What if there is no point in trying to understand evil? Maybe there is no "cause" as such, just human beings behaving in ways that we - who consider ourselves to be more enlightened - call evil. Like the statement, "John is stupid", the assertion that an action is evil says more about the speaker than about the action in question. It says that our moral norms are such as to render the action unacceptable.

Yet there must be a bedrock of ethics that is not reducible to moral relativism. Surely the killing of children, rape and torture are "evil" without qualification or the need to refer to a specific moral code.

So let us allow that something called 'evil' does exist, and is not a concept having meaning only with reference to a particular moral code. If so, does evil have a cause or explanation?

The complex of motivations and character traits that gives rise to our behaviour is not reducible to simple explanations. Maybe doing evil has no more of a causal explanation than does doing good, or just behaving 'normally'.

We try to make sense of the world, of why people do what they do, but is there an explanatory pattern, or is it just our need to make things fit into neat mental categories? Our need to understand.

We feel the need to comprehend events such as the Holocaust. Yet what if there is no "explanation" of the Holocaust, except one that details the historical events of the Nazis' rise to power and the historical basis of the extreme anti-semitism that animated them and most of Germany?

The problem is that for us, the Holocaust - the systematic murder of millions of innocent people - is such a monumental monstrosity that we do not comprehend it. Unless we are deeply cynical, it violates our most basic ideas about being human.

We want to know how it could have happened. How could ordinary human beings, who exhibited all the trappings of civilisation, have committed such crimes knowingly and even enthusiastically?

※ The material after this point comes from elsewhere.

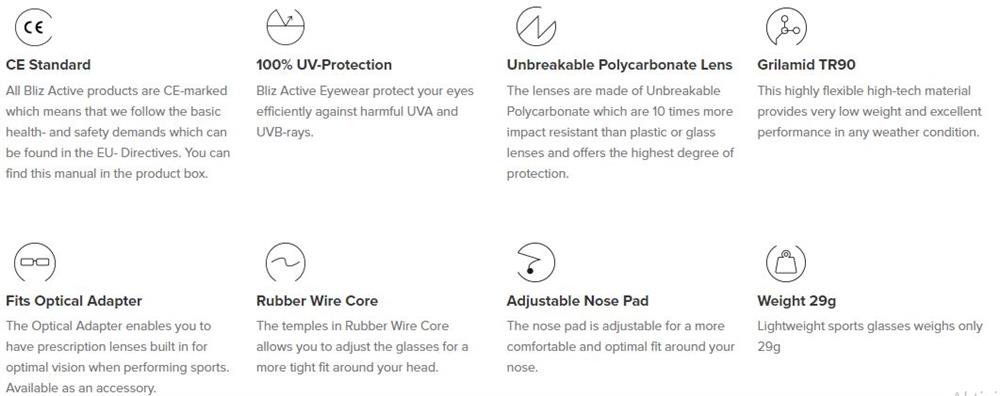1000x396 pixels.
Task: Select the Unbreakable Polycarbonate Lens icon
Action: [x=536, y=26]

Perhaps the answer is that different norms of behaviour and different beliefs about Jews and about race prevailed in Germany in the 1930s, so that what is extremely abnormal, and even incomprehensible from our point of view, was normal and widely accepted then. This is essentially the explanation given by Daniel Goldhagen in his scholarly work, "Hitler's Willing Executioners".

Although I accept all of Goldhagen's theses, including the one expressed by the title, the book gave me the lingering feeling that something had been left out. I wanted to be given an "explanation" that made more sense than just the historical fact of eliminationist anti-semitism. Intellectually, Goldhagen's book made sense to me, but emotionally it didn't. For one thing, he doesn't even attempt to explain why the Germans were so fiendishly cruel to the Jews.

Another book I read recently was "The World of My Past" by Abraham Biderman. Biderman lived through the hell that the Nazis created. His is a harrowing story of surviving the Lodz ghetto and then a series of concentration camps, ending with a 'death march'.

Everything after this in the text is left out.